Collection entries

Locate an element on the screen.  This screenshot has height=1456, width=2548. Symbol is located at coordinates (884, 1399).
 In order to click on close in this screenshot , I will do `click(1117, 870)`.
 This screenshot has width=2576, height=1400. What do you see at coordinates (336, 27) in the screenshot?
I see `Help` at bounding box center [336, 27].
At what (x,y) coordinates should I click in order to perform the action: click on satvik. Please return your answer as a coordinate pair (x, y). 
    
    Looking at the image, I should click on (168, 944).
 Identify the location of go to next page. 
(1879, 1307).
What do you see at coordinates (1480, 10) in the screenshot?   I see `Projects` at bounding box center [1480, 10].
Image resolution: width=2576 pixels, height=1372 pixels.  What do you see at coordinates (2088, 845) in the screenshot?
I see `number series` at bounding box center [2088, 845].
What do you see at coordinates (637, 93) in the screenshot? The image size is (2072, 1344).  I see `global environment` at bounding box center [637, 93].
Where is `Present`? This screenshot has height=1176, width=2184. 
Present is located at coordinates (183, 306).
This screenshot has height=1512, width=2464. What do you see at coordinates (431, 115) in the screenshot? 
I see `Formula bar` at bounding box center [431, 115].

What the exercise asks
Reproduce every one of the rows above verbatim, line for line.

The output
Locate an element on the screen.  This screenshot has height=1456, width=2548. Symbol is located at coordinates (884, 1399).
 In order to click on close in this screenshot , I will do `click(1117, 870)`.
 This screenshot has width=2576, height=1400. What do you see at coordinates (336, 27) in the screenshot?
I see `Help` at bounding box center [336, 27].
At what (x,y) coordinates should I click in order to perform the action: click on satvik. Please return your answer as a coordinate pair (x, y). 
    
    Looking at the image, I should click on (168, 944).
 Identify the location of go to next page. 
(1879, 1307).
What do you see at coordinates (1480, 10) in the screenshot?   I see `Projects` at bounding box center [1480, 10].
Image resolution: width=2576 pixels, height=1372 pixels.  What do you see at coordinates (2088, 845) in the screenshot?
I see `number series` at bounding box center [2088, 845].
What do you see at coordinates (637, 93) in the screenshot? The image size is (2072, 1344).  I see `global environment` at bounding box center [637, 93].
Where is `Present`? This screenshot has height=1176, width=2184. 
Present is located at coordinates (183, 306).
This screenshot has height=1512, width=2464. What do you see at coordinates (431, 115) in the screenshot? 
I see `Formula bar` at bounding box center [431, 115].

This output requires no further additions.